Internal tides are a generic feature of near shore flows, playing a fundamental role in the ecology, biogeochemistry, and sedimentary environment of the near shore. For example, on coral reefs, turbulent mixing, as modified by stratification, can determine the strength of coupling between the water column and the reef. In a like fashion, internal waves can also be important to such environments as kelp forests where they may be a critical means of cross-shore transport of larval organisms. Thus, understanding the behavior of internal waves and the mixing they produce in shallow water is a fundamental problem in coastal oceanography. More generally, the high spatial and temporal resolution of physical measurements will result in a unique data set capable of linking large and small-scale physical processes on the continental slope and shelf. This data will be useful in developing more accurate parameterizations of boundary layer turbulence and mixing. In particular, it will be able to determine simple empirical relations like those found in lab experiments and computations but valid at field scales, that can be used in a wide range of circulation models.

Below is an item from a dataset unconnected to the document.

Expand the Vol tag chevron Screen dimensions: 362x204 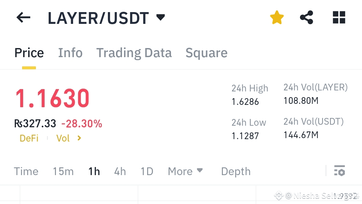pyautogui.click(x=79, y=138)
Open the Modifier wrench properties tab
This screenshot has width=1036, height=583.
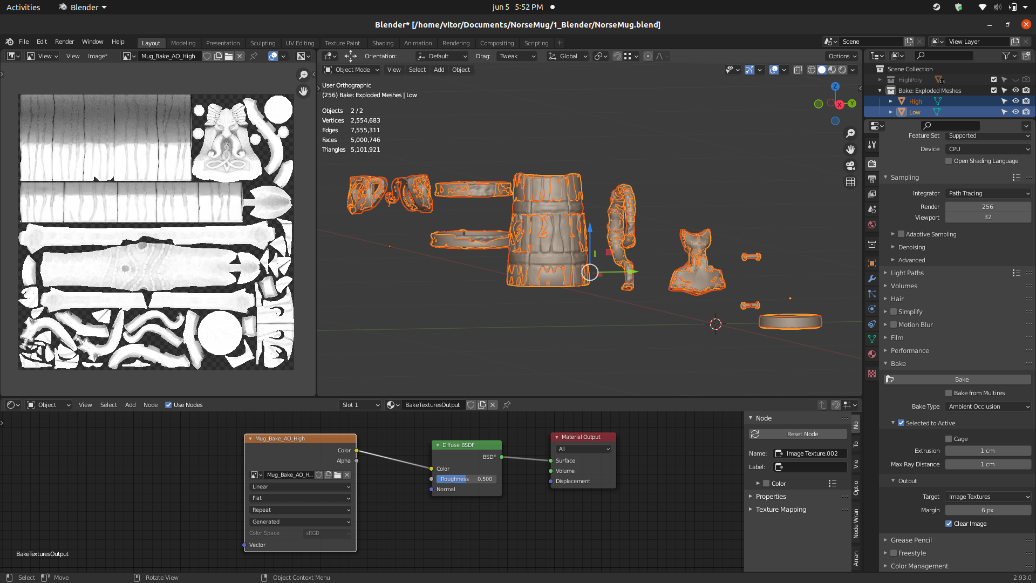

This project will measure Reynolds stresses, turbulent buoyancy fluxes, and turbulence dissipation rates in the near shore bottom boundary layer in the presence of shoaling internal tides and surface waves. Taking advantage of the capabilities of the Kilo Nalu Observatory operated by the University of Hawaii, these measurements will be made in 20 meters of water on the south shore of Oahu. Like many inner shelf regions, the proposed field site provides an environment in which both internal tides and surface waves are common. All the turbulence instruments will be cabled to shore, allowing acquisition of the data at high rates not limited by power or memory. Leveraging ongoing observations of surface waves and internal tides, the turbulence measurements will be supplemented by mean flow measurements made with ADCPs, thermistor and salinity sensor chains, and wave/tide gauges. The field measurements will yield a high quality turbulence data set, made in a setting for which we will have a fairly complete overall description of the mean flow.
The field program will involve graduate and undergraduate students from University of Hawaii and Stanford University. These will be involved in all phases of the work, in particular, the scientific diving operations needed to install and recover the instrument suite. This group will include several women Ph. D. students and postdocs at both institutions.